The CBO report finds that if the Senate bill were to become law, the U.S. population would increase by over 10 million due to the influx of new foreign workers. The report also estimates about eight million undocumented immigrants currently in the U.S. would gain citizenship. The earnings and taxes paid by these millions of newly-legalized immigrants would add about $459 billion dollars to the federal coffers, concludes the CBO.
In all, the deficit would be decreased by almost $200 billion in the first 10 years after an immigration law is passed and it would decrease by $700 billion by 2033, according to the report.
The question is whether this will be enough to sway Republicans who have been opposing immigration reform.
Democratic proponents of the bill, such as New York Democratic Senator and Gang of 8 Chuck Schumer, say this robs the bill’s opponents of some powerful ammunition. “This debunks the idea that immigration reform is anything other than a boon to our economy, and robs the bill’s opponents of one of their last remaining arguments,” said Schumer in a statement.

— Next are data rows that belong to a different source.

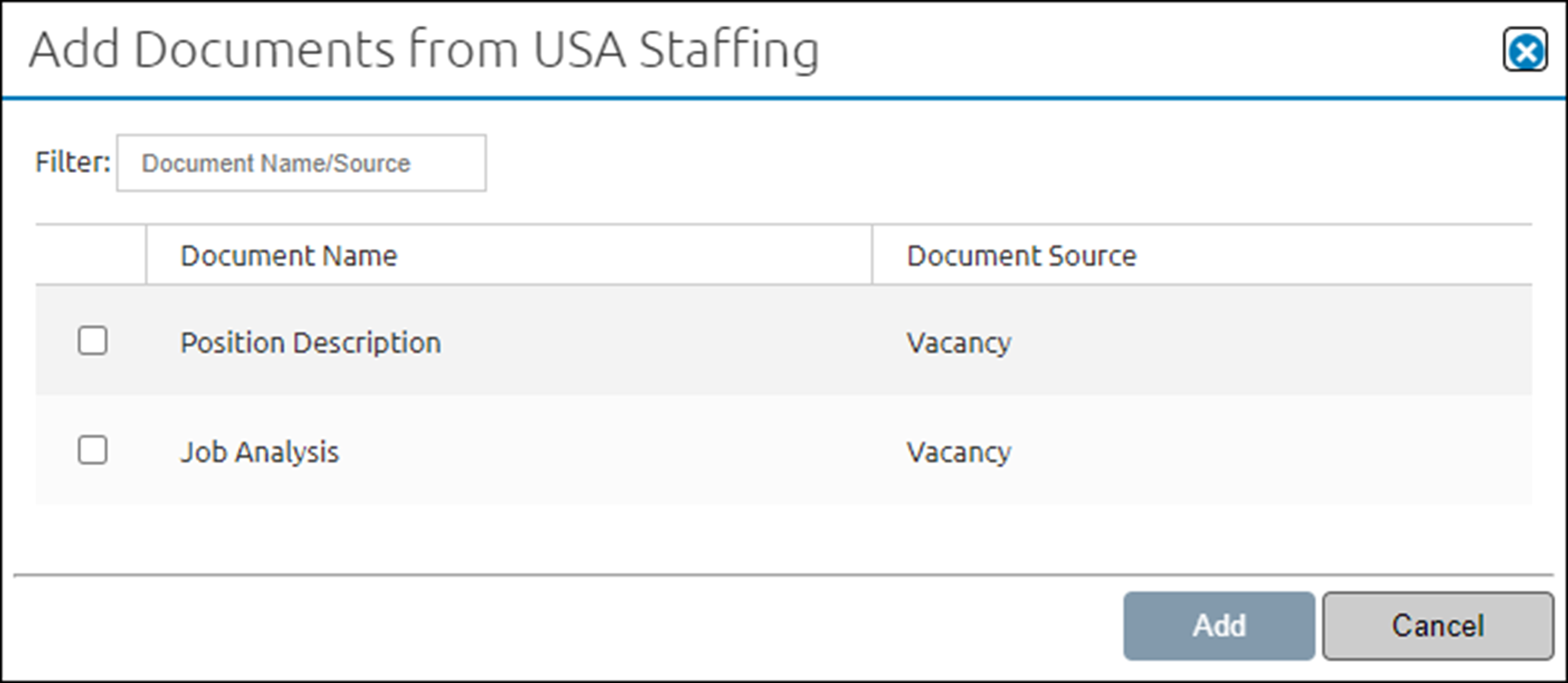
Task: Select the Document Name column header
Action: tap(288, 254)
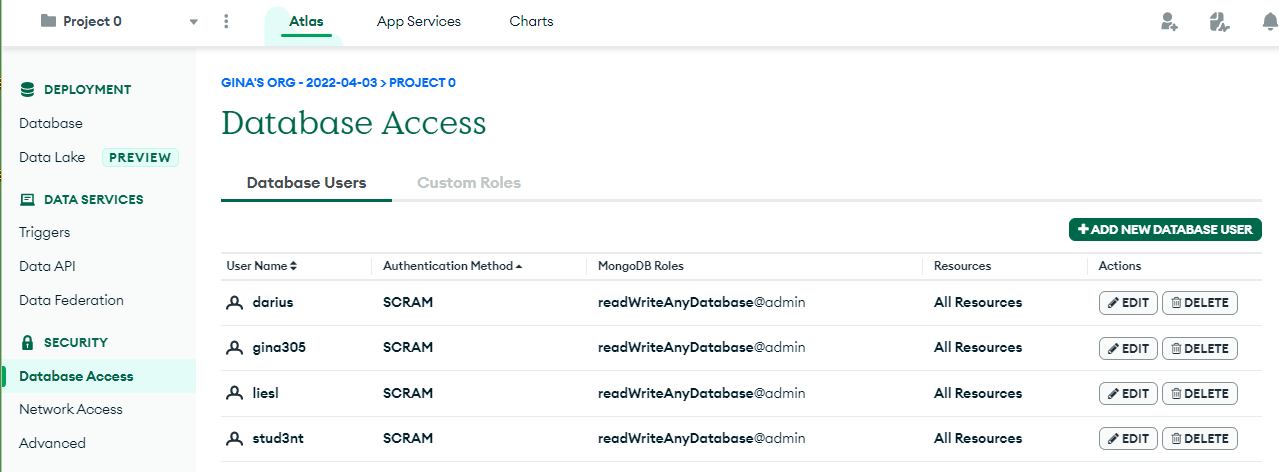Click the Deployment stack icon in sidebar
The width and height of the screenshot is (1279, 472).
pos(27,90)
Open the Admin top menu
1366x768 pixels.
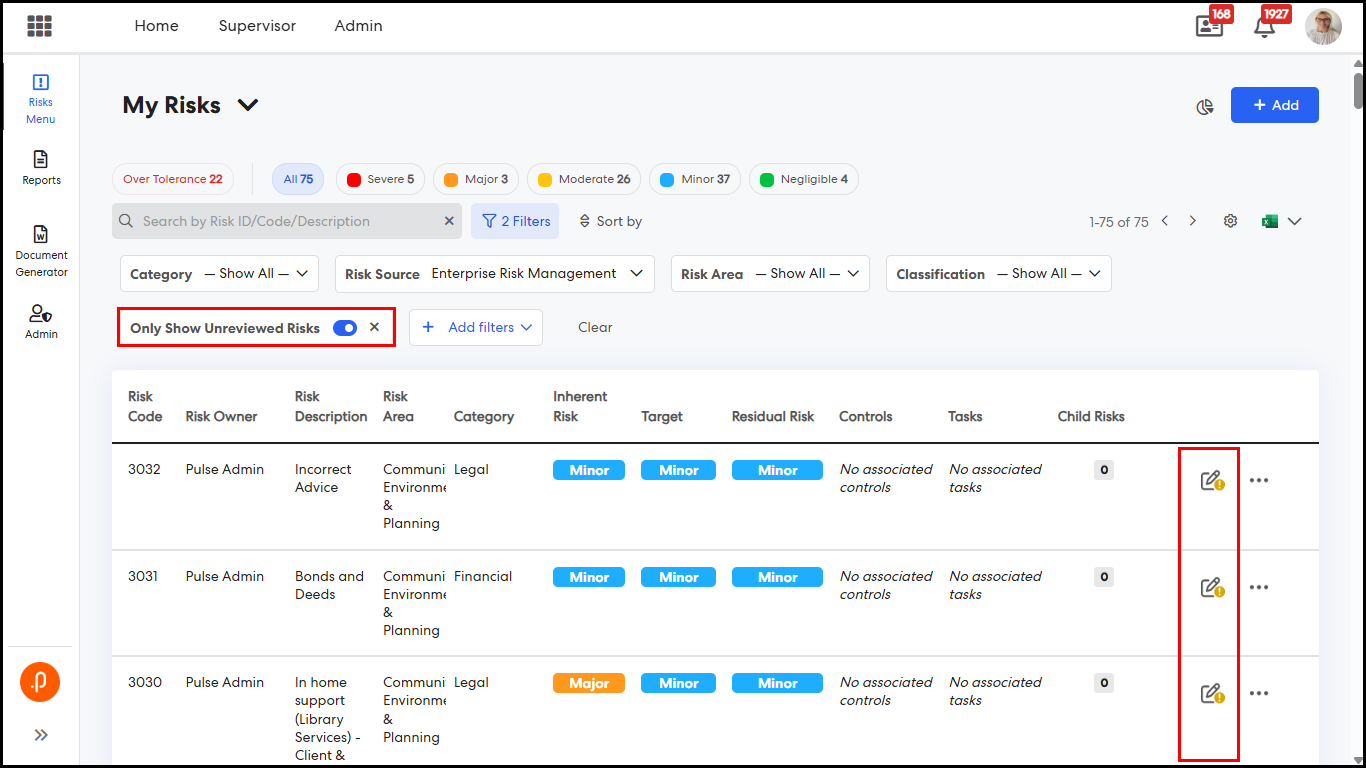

Alabama Republican Senator Jeff Sessions, one of the bill’s fiercest critics, was not convinced by the report — though he was one of the legislators who asked for it. Sessions said “the score effectively conceals some of the biggest long-term costs to taxpayers contained in this legislation, including providing illegal immigrants with Medicaid, food stamps, and cash welfare.”
The report disputes this by saying that the $259 billion in spending and tax credit following an immigration law would be offset by the more than $450 billion in additional revenues.
Democrats are not the only ones trying to convince the GOP the CBO report is another reason to support the immigration bill.
A former CBO director and adviser to Republican Arizona Senator John McCain’s presidential campaign said “With Washington broke and America stuck in a jobless recovery, the CBO report proves that immigration reform would be an unambiguous policy trifecta: higher growth, significantly reduced deficits, and a rational labor policy. This should put to rest any legitimate debate about the economic and fiscal implications of responsible immigration reform.”
Whether this will sway Senate and House members when it is time to vote on an immigration bill remains to be seen.